Scientific classification
- Kingdom: Plantae
- Clade: Tracheophytes
- Clade: Angiosperms
- Clade: Eudicots
- Clade: Rosids
- Order: Fabales
- Family: Fabaceae
- Subfamily: Caesalpinioideae
- Clade: Mimosoid clade
- Genus: Desmanthus
- Species: D. velutinus
- Binomial name: Desmanthus velutinus Scheele

= Desmanthus velutinus =

- Genus: Desmanthus
- Species: velutinus
- Authority: Scheele
- Conservation status: G5

Species of legume

Desmanthus velutinus is a species of flowering plant in the legume family known by the common name velvet bundleflower. It is native to New Mexico and Texas in the United States and Coahuila in Mexico. It may also occur in Oklahoma.

This species is a perennial herb with spreading stems up to two feet long.
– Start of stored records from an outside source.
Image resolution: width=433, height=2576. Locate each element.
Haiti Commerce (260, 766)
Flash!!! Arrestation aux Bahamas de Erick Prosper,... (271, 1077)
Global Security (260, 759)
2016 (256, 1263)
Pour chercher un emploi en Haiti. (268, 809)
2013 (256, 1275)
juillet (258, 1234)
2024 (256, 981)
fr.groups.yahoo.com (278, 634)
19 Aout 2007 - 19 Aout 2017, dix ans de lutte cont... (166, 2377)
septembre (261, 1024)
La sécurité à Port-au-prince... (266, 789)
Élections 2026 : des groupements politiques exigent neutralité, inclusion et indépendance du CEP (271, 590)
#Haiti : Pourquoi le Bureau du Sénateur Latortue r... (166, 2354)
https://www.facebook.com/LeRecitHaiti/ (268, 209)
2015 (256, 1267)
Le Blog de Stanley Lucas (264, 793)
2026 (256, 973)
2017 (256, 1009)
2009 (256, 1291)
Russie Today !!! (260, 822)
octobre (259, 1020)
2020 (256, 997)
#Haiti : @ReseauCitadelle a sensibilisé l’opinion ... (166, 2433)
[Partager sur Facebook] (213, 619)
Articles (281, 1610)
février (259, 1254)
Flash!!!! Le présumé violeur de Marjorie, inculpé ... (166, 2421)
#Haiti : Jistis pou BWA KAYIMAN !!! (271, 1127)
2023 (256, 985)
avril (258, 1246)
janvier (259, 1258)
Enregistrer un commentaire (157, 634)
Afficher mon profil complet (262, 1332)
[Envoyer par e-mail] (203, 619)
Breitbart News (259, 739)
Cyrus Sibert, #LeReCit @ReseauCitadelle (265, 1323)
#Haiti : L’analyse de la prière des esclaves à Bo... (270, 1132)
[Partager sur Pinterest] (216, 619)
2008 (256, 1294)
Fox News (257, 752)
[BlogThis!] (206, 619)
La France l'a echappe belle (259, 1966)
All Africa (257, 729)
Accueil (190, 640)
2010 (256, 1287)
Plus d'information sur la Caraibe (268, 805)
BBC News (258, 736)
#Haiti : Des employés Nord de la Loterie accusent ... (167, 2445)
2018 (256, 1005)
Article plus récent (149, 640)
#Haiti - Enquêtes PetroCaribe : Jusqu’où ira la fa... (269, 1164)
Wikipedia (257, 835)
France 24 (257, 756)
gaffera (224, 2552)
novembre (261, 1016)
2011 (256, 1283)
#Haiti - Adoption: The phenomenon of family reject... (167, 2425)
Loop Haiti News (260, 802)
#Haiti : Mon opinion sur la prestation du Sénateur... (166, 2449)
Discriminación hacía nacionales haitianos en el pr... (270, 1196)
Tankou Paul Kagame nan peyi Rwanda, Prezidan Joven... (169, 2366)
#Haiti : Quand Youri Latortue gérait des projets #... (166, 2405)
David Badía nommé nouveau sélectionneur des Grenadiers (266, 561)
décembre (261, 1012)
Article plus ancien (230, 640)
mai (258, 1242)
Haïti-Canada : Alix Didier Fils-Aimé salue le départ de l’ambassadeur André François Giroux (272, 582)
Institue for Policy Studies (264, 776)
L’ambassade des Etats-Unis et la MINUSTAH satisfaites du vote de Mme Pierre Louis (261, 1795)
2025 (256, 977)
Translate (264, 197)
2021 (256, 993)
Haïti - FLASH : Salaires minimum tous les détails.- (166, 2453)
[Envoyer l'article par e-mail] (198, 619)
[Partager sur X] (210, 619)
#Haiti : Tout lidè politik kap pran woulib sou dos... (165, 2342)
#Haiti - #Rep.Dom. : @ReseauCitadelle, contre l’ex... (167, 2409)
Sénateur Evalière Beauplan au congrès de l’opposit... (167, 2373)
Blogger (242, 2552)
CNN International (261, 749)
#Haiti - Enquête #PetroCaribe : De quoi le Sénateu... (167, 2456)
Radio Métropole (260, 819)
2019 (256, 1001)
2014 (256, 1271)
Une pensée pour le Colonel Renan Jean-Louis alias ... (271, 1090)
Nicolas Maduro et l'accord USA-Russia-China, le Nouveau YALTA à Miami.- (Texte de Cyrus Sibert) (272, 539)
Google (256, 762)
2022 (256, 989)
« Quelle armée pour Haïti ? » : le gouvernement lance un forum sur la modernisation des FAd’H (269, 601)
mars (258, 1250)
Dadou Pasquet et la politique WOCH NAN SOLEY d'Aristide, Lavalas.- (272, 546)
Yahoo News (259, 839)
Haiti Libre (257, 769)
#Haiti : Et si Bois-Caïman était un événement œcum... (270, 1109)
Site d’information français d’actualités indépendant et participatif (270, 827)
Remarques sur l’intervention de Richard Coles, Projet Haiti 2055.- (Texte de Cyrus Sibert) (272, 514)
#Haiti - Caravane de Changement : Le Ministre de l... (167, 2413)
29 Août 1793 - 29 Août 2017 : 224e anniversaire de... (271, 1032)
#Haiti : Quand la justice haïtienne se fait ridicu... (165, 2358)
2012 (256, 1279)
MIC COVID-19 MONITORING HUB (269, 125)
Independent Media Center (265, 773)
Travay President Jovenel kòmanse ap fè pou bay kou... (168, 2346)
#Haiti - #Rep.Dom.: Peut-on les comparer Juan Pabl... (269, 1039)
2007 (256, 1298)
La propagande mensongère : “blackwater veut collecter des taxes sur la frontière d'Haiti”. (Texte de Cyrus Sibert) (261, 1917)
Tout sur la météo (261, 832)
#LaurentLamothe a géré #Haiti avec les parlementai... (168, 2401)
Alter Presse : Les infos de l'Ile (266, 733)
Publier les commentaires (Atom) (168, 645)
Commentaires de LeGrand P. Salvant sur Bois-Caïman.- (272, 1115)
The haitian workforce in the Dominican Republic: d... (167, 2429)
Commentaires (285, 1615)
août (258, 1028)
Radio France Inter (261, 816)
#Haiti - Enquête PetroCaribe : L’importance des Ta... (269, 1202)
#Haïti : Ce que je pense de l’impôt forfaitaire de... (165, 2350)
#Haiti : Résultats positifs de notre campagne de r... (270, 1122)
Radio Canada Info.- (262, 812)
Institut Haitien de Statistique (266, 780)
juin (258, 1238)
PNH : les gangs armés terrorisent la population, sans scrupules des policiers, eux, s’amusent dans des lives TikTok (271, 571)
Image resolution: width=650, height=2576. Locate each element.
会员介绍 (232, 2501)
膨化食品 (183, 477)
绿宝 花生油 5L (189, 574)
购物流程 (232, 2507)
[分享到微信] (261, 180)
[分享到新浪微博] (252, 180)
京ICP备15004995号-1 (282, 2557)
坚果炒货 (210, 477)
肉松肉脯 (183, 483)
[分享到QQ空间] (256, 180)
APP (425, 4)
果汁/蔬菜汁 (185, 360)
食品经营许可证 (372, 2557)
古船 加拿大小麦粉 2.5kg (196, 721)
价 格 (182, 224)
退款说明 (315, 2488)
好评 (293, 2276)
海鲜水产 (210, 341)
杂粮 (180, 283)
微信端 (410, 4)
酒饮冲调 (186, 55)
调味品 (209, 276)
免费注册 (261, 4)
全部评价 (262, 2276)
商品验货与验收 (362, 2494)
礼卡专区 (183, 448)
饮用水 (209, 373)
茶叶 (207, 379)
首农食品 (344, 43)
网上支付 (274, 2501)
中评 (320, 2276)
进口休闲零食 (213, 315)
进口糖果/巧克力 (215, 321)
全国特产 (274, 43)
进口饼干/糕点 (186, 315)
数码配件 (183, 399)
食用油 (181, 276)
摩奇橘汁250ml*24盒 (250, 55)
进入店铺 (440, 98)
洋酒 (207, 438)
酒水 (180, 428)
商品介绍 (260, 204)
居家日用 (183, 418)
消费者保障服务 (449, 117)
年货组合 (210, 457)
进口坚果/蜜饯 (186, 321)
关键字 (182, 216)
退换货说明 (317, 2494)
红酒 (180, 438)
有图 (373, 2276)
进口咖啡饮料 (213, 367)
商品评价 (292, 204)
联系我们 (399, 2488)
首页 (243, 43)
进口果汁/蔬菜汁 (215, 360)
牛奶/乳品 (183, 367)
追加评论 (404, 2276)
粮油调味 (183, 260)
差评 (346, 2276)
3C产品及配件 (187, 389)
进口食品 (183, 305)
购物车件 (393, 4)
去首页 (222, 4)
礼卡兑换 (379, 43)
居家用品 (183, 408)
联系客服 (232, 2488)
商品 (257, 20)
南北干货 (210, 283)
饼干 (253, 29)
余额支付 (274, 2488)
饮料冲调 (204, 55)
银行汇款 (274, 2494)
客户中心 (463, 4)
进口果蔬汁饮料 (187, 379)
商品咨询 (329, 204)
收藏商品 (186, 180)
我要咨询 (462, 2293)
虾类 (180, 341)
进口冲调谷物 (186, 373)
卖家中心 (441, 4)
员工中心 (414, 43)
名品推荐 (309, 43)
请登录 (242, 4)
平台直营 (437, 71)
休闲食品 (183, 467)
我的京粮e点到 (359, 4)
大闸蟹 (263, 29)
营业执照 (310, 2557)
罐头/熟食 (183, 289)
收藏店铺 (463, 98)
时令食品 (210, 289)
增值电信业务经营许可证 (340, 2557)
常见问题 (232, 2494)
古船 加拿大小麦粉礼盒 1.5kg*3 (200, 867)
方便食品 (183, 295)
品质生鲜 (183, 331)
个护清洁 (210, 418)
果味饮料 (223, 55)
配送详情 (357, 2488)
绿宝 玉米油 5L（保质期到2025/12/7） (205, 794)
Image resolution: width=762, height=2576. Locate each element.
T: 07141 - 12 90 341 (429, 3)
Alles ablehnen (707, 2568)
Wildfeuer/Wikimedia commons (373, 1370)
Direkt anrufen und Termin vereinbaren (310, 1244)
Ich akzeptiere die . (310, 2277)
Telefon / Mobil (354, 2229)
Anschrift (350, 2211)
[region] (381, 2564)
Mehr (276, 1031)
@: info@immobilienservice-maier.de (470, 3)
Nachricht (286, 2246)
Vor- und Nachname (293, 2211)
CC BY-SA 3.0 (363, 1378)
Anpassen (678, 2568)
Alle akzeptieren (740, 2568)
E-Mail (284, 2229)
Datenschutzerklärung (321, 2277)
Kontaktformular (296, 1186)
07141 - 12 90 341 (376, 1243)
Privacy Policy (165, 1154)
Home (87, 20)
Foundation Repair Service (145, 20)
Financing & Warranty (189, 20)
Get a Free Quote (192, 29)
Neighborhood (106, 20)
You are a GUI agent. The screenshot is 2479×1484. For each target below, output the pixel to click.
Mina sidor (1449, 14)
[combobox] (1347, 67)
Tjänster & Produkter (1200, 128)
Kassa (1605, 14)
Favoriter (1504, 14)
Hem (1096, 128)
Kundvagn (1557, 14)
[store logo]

The blue-green leaves are 3 to 4 inches long and are made up of several pairs of leaflets. The flower is white. The fruit is a straight pod up to three inches long.

This plant grows on calcareous soils, such as limestone. It does not grow in wet areas.

This species is used as forage for livestock such as sheep and goats. Wildlife such as deer graze it, and birds such as quail eat the seeds. This species can be planted to reduce erosion. It is often an ingredient in seed mixes which are used for range improvement.